April 3, 2005

XML Indexing Article went live

Part 1 of my "Indexing XML" article went live at the MSDN XML Dev Center. In this article I discuss various aspects of indexing standalone XML documents - XML IDs, XSLT Keys and introduce IndexingXPathNavigator class, part of the Mvp.Xml library, which enables lazy or eager indexing of any IXPathNavigable ...

XInclude + XML Schema validation = Ooops!

Norm Walsh writes about a very nasty problem waiting to happen when anybody naive enough is trying to validate an XML document after XInclude processing against XML Schema. Ooops, XInclude processor appends xml:base attributes at top-level included elements, which you gotta allow in the schema, most likely on every element ...

One interesting point Norm raised is how come this glitch happened:

I think what pains me most about this situation is that XInclude was in development for just over five years. It went through eleven drafts[1] including three Candidate Recommendations.
Why didn't we notice this until several months after XInclude was a Recommendation?
Basically I disagree. Of course this incompatibility wasn't unnoticed. Moreover you can find the following in the "DocBook Technical Committee Meeting Minutes: 19 Nov 2002":
615587 Support xml:base
Any object to adding xml:base to the common attributes? None.
Accepted.
You get the idea of what is the common solution - just declare xml:base and xml:lang in your schema.

And what about better solutions? Norm talks about fixing either XML Schema or XInclude. I don't see why XInclude needs to be fixed here. It's clear that if a fragment comes from a different place its base URI must be preserved somehow, otherwise say good bye to relative URIs in included fragment. And xml:base is currently the only feasible facility of base URI manipulation. But when it comes to XML Schema I see plenty of room for improvements - it could either allow to define globally allowed attributes or to allow xml: attributes to appear anywhere, just like xsi:type at al.
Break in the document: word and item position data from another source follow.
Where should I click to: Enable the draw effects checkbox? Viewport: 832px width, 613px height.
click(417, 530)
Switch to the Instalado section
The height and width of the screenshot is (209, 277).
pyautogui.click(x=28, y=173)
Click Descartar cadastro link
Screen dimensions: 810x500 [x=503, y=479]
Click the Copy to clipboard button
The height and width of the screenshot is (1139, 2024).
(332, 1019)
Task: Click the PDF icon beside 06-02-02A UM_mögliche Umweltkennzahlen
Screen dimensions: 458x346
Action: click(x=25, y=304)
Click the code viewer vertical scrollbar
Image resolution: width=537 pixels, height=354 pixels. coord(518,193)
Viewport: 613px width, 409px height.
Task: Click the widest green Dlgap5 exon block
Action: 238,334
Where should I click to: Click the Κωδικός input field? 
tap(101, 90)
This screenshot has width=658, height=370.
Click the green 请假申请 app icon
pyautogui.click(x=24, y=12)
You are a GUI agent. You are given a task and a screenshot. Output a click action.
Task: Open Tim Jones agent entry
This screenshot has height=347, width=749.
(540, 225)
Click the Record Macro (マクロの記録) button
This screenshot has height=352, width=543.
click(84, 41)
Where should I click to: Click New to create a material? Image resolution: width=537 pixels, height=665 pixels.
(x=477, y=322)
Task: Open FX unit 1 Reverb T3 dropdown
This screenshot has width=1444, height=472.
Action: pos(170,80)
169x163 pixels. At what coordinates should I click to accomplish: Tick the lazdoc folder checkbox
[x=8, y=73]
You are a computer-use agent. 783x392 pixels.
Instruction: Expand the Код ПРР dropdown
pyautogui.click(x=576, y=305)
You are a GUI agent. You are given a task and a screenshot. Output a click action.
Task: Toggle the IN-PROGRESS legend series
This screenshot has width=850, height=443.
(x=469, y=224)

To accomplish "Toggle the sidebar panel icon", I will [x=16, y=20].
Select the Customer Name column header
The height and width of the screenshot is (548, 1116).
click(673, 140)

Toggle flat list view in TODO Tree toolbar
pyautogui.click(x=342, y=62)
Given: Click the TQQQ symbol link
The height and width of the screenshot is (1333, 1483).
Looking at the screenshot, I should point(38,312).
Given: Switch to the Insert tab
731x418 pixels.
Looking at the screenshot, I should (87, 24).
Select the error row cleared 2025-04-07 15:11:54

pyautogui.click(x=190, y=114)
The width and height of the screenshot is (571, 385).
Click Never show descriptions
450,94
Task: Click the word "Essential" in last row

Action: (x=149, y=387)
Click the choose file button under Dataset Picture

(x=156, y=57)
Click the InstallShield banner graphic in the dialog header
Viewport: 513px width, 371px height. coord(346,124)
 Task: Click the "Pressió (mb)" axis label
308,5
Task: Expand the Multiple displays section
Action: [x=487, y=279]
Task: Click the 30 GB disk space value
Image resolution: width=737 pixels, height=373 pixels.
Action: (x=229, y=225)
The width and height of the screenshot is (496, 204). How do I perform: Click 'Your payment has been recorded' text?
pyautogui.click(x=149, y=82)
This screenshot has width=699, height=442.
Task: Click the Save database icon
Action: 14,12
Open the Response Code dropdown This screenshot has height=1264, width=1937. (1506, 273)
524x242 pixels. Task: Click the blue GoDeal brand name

What's wrong with the latter solution? xml:base, xml:lang, xml:space, xml:id - isn't it ridiculous to be forced to declare them on every element in XML Schema? They are orthogonal to validation and so XML Schema validation should be orthogonal to them.

Another interesting tidbit - this issue was reported to the MSDN Product Feedback Center by kzu and his suggestion to introduce a flag to the XmlSchemaValidationFlags enum saying that xml: attributes should be ignored during validation seems to be favorable by Microsoft. There is a chance that in .NET 2.0 XML Schema processor will optionally allow xml:base and friends even if not declared in schema. If you like it - go vote for this suggestion. I did.